[Exercise task] Reproduce the material word for word, beginning at the line that contains "You are a GUI" and stopping at the end of the material. Leave the pictures out.

------------------------------

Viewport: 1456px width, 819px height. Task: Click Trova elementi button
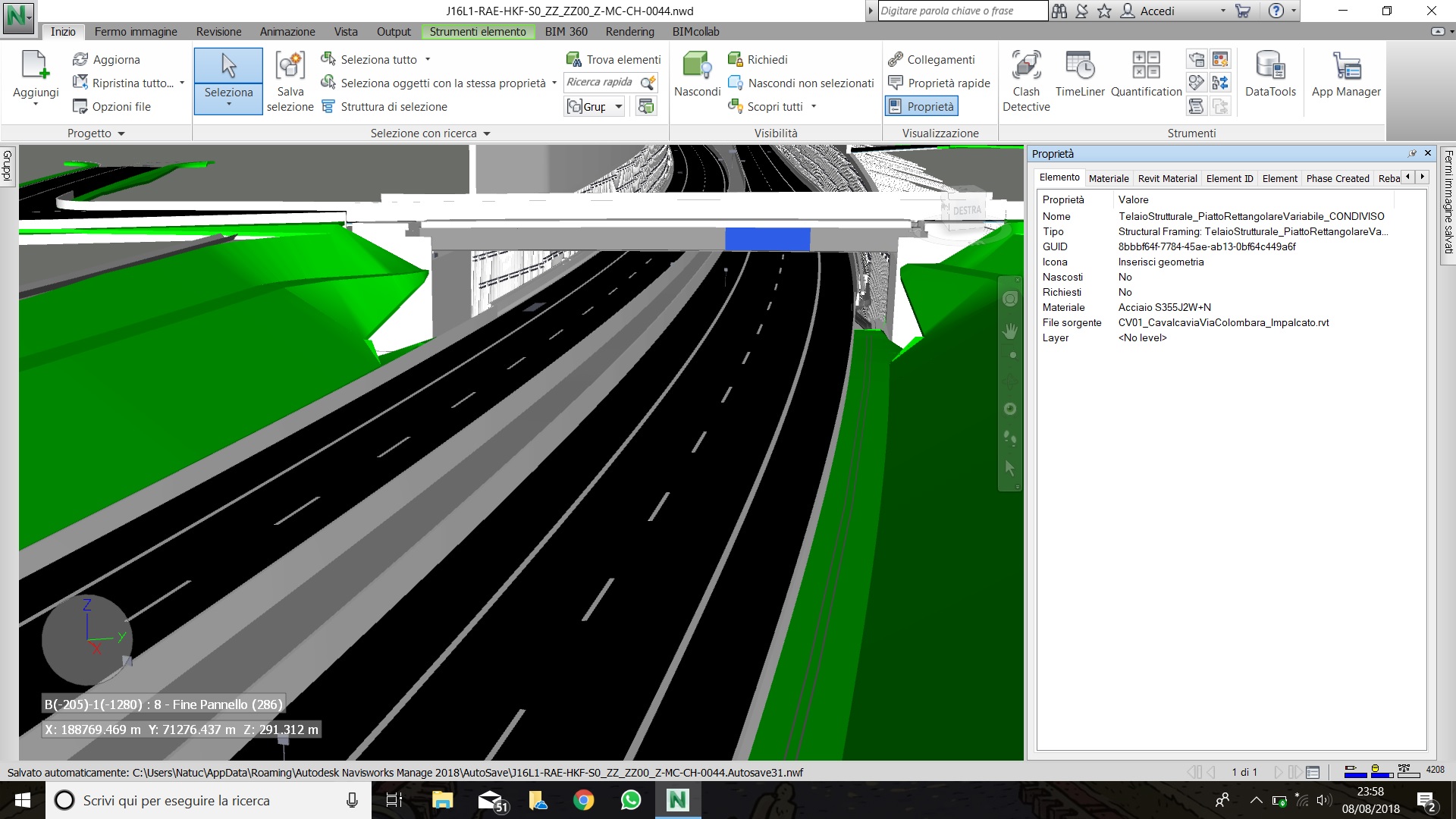tap(613, 59)
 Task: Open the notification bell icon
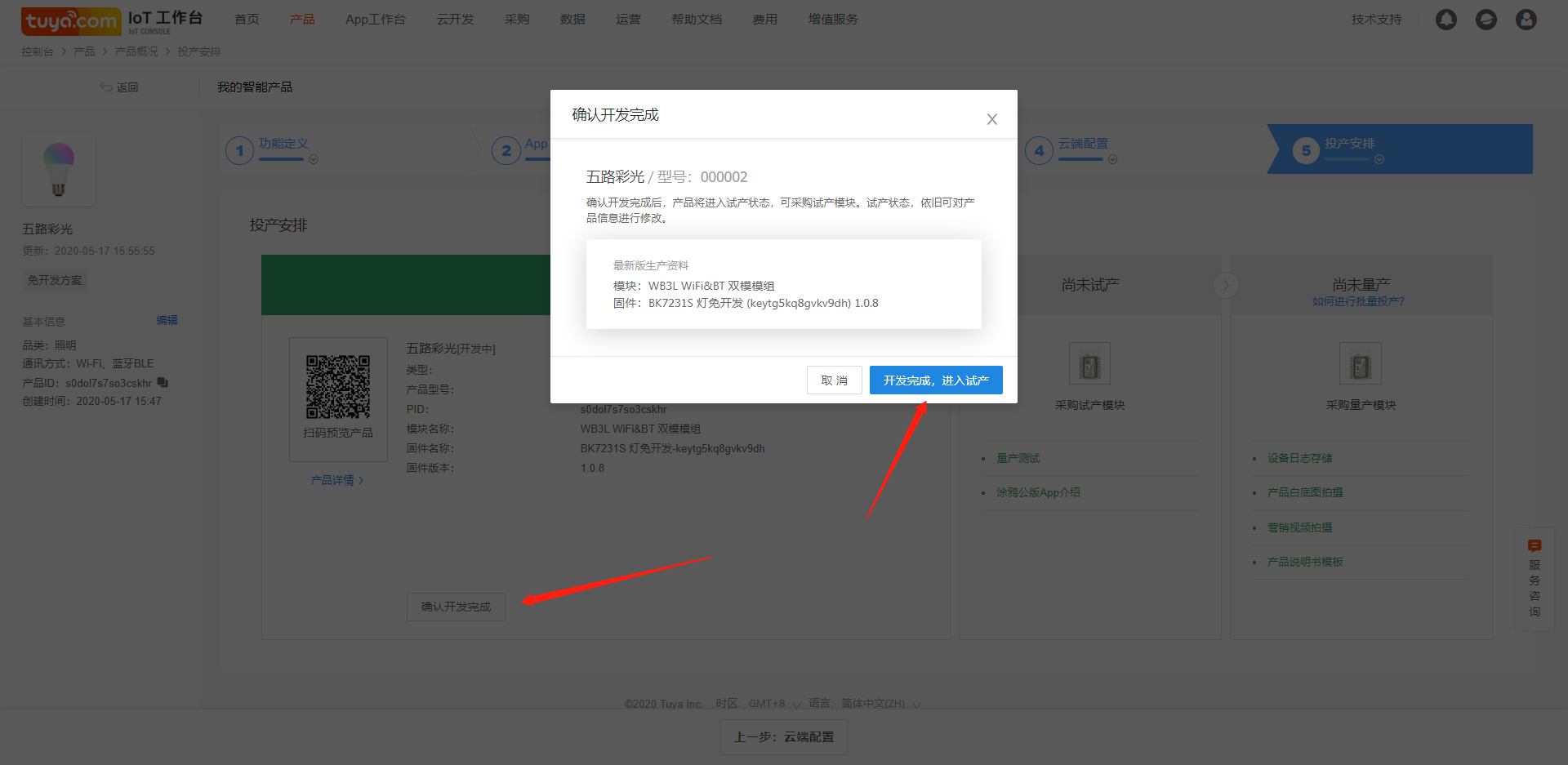(1446, 20)
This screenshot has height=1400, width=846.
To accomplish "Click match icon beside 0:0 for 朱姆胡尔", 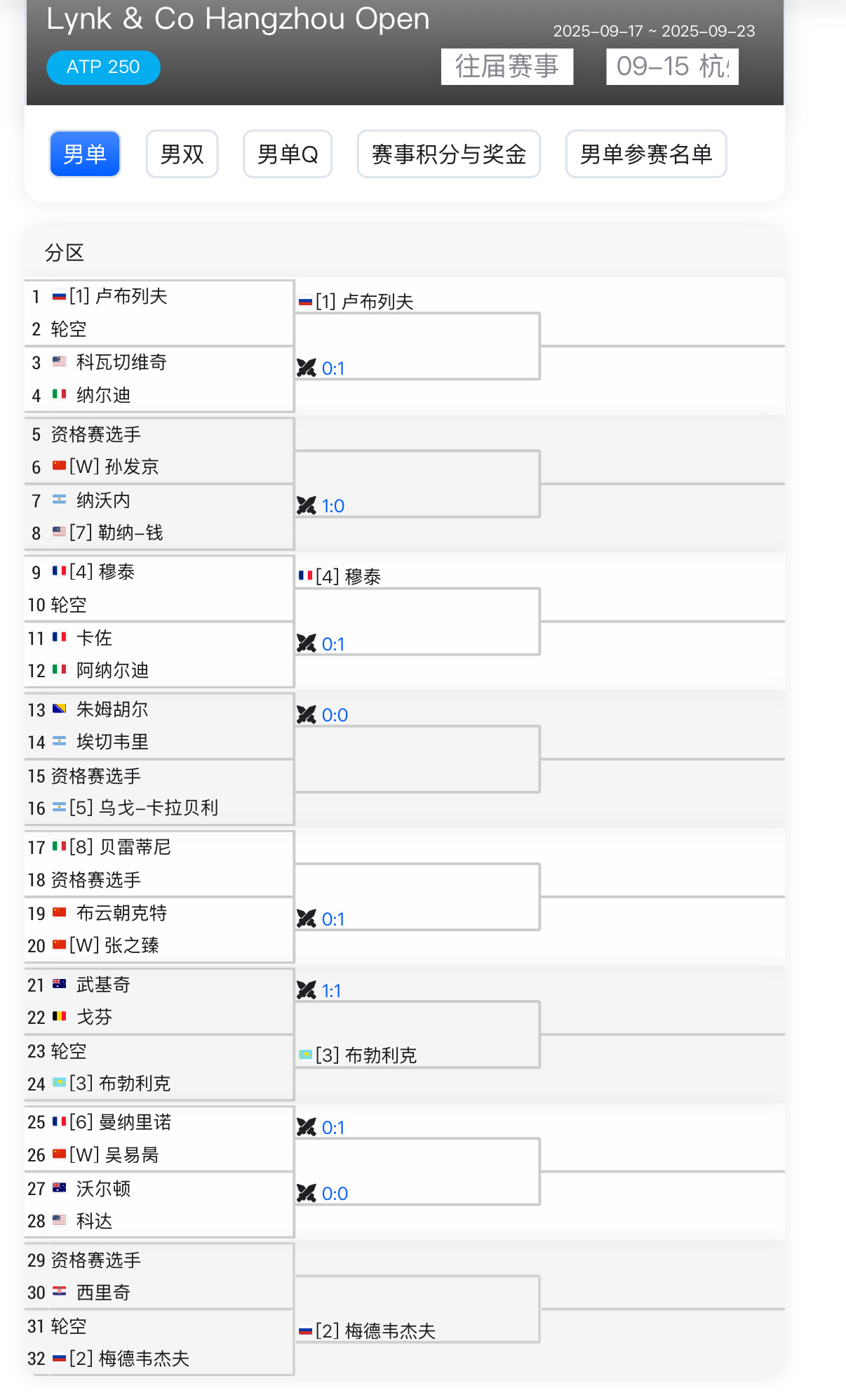I will (x=307, y=714).
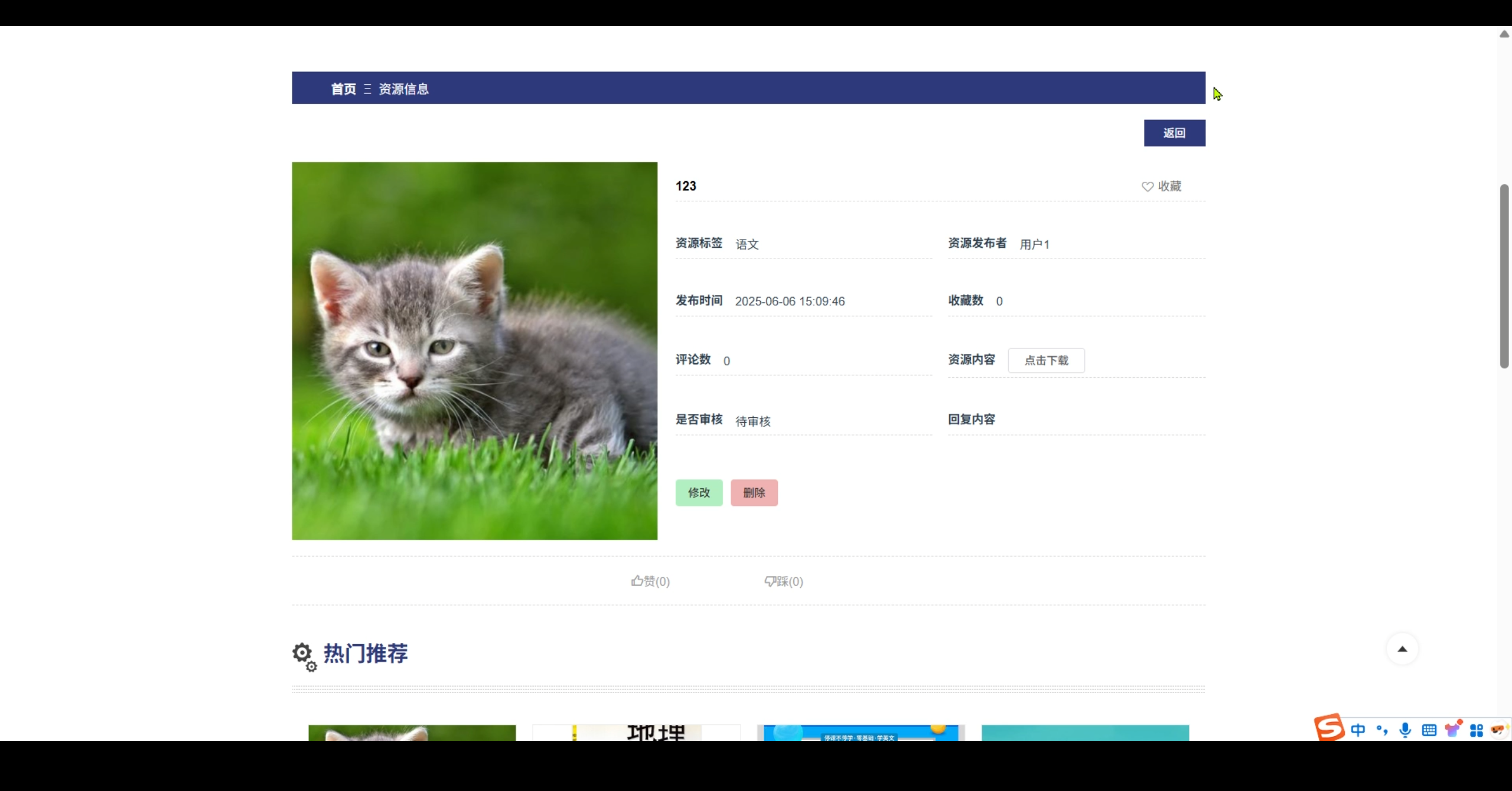Screen dimensions: 1512x791
Task: Select 资源信息 in the navigation bar
Action: coord(403,89)
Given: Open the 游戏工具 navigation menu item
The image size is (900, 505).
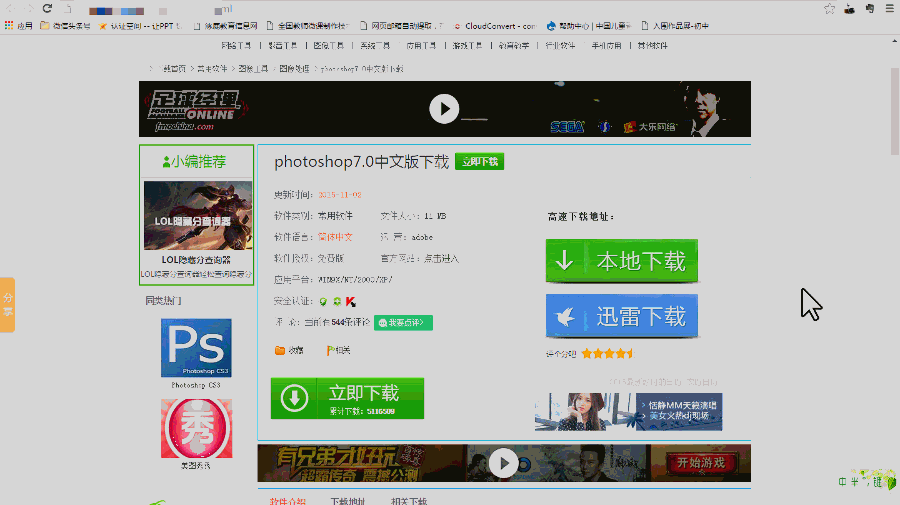Looking at the screenshot, I should pyautogui.click(x=467, y=46).
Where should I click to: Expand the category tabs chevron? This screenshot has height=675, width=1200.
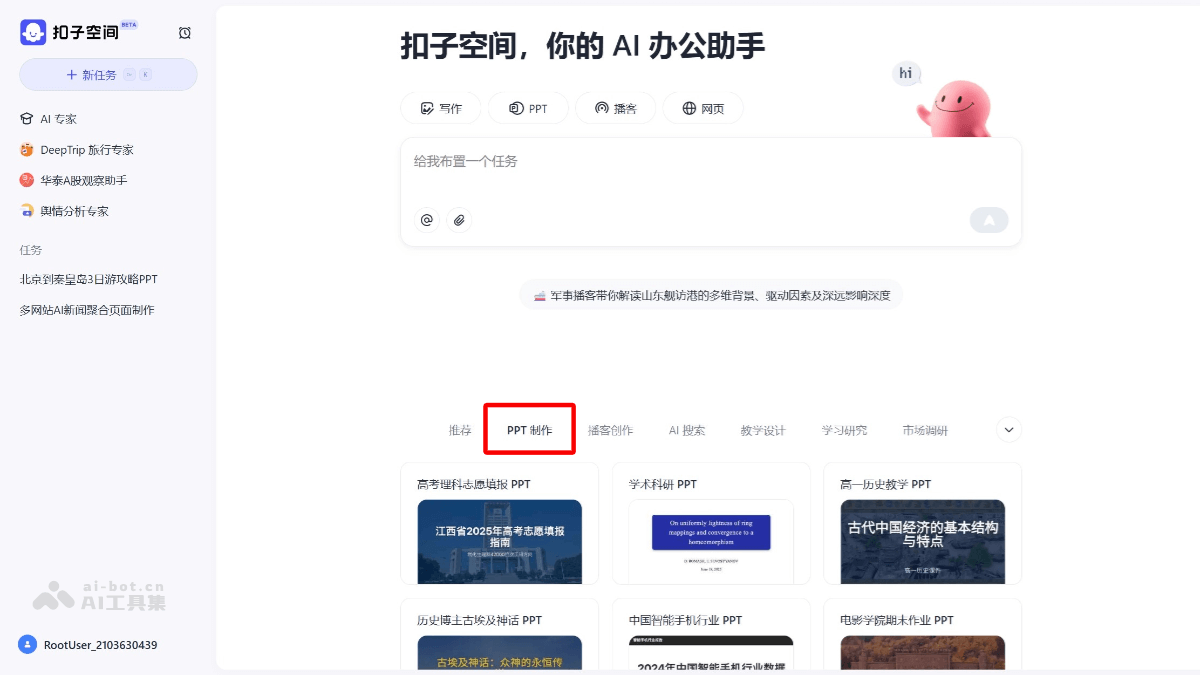pyautogui.click(x=1008, y=429)
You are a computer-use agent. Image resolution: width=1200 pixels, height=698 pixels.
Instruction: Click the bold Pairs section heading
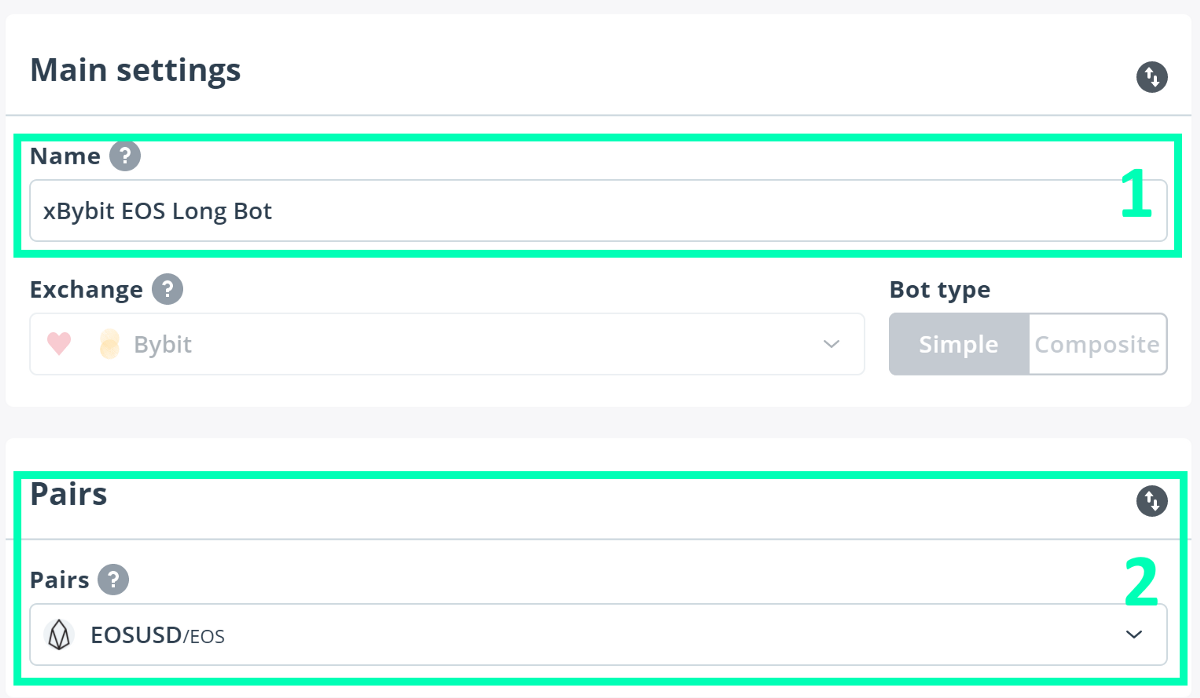[68, 493]
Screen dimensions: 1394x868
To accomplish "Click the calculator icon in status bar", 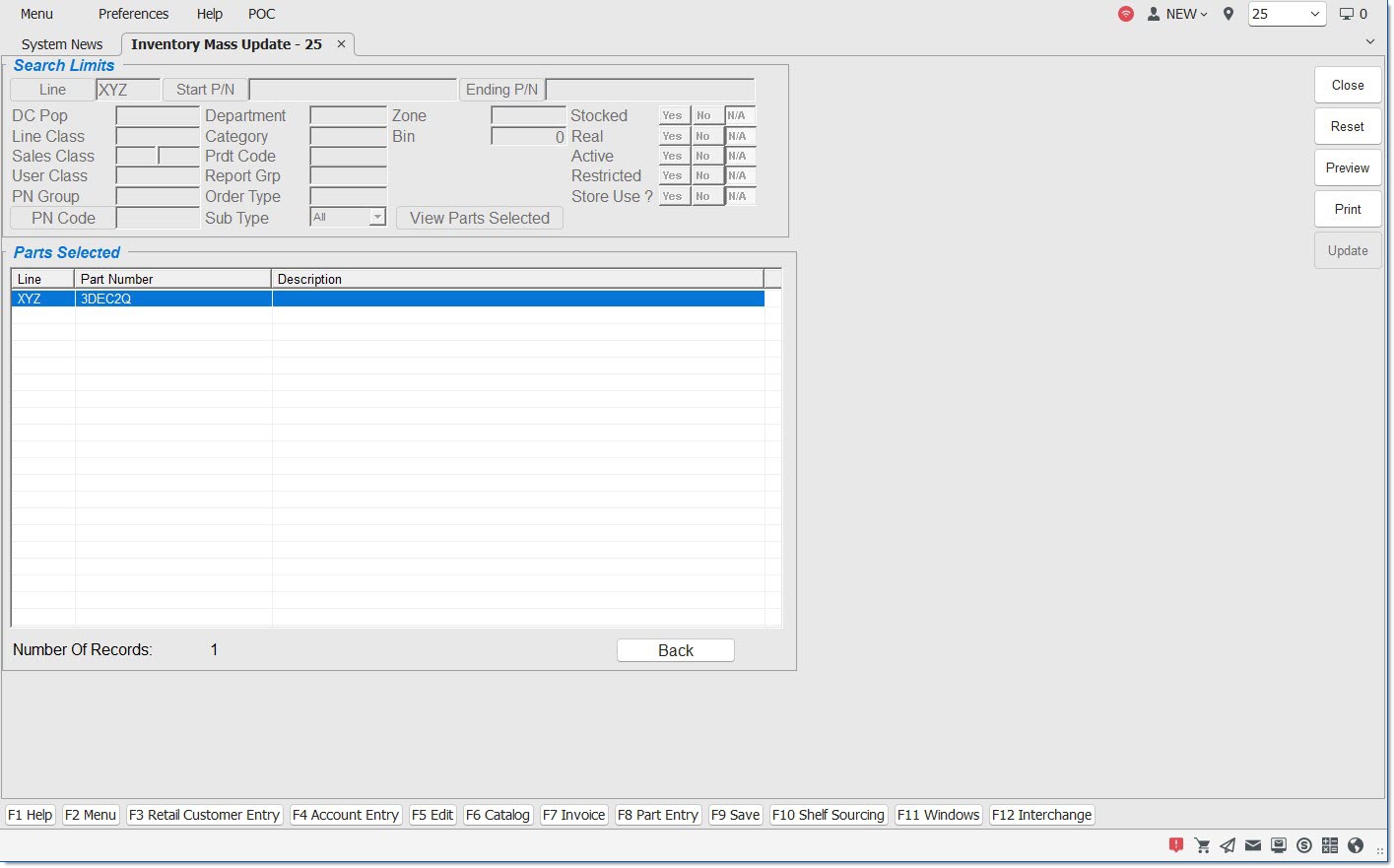I will tap(1330, 845).
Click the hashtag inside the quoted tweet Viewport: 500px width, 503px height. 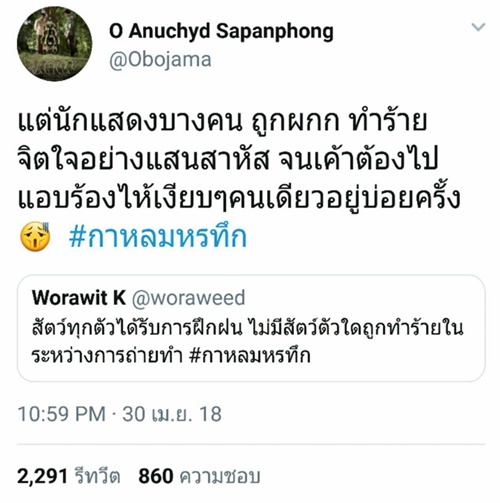(250, 355)
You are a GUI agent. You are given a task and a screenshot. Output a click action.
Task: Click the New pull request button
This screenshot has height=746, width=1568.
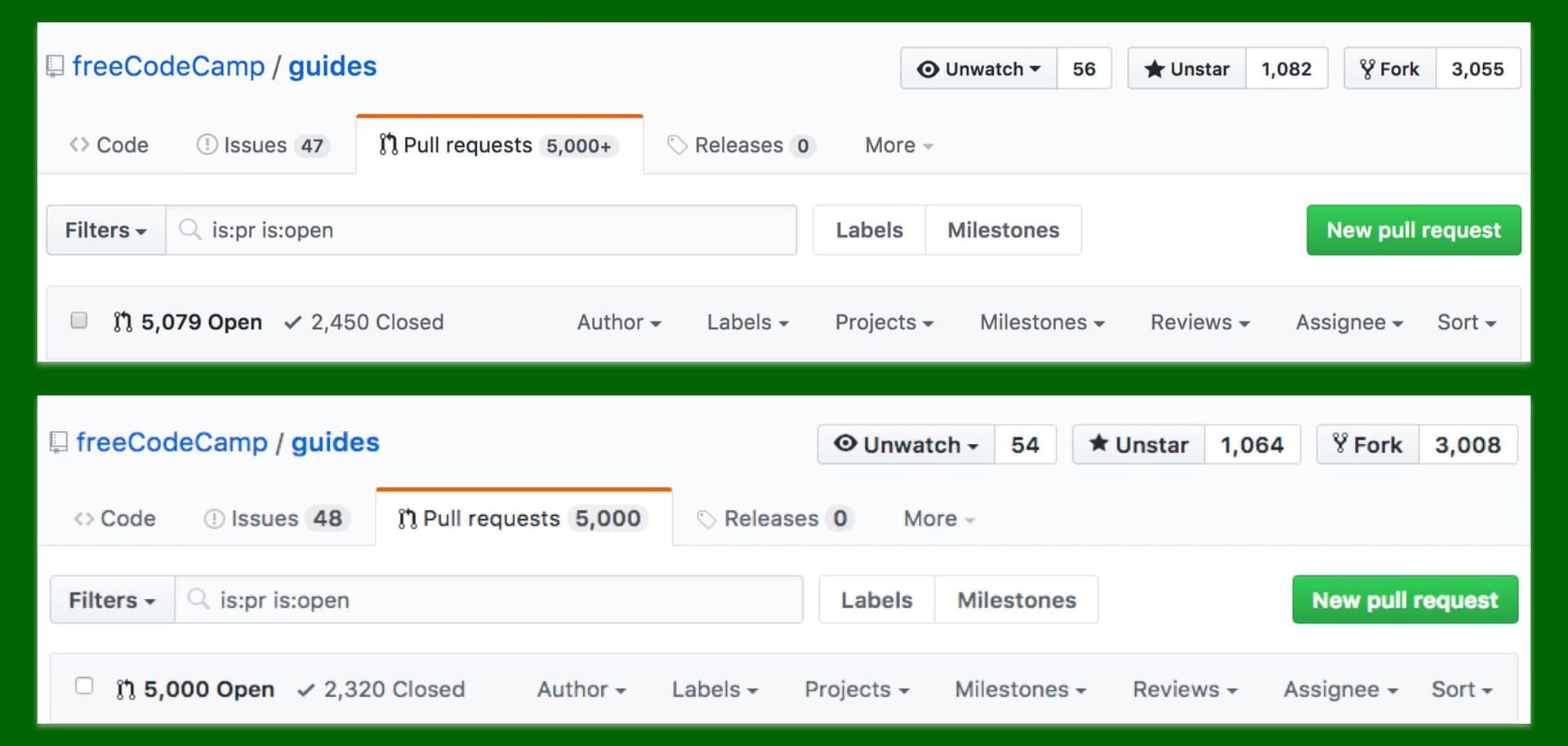(x=1414, y=230)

------------------------------

[Reply to the task]
You are a GUI agent. You are given a task and a screenshot. Output a click action.
Task: Click the New pull request button
This screenshot has height=746, width=1568.
(x=1414, y=230)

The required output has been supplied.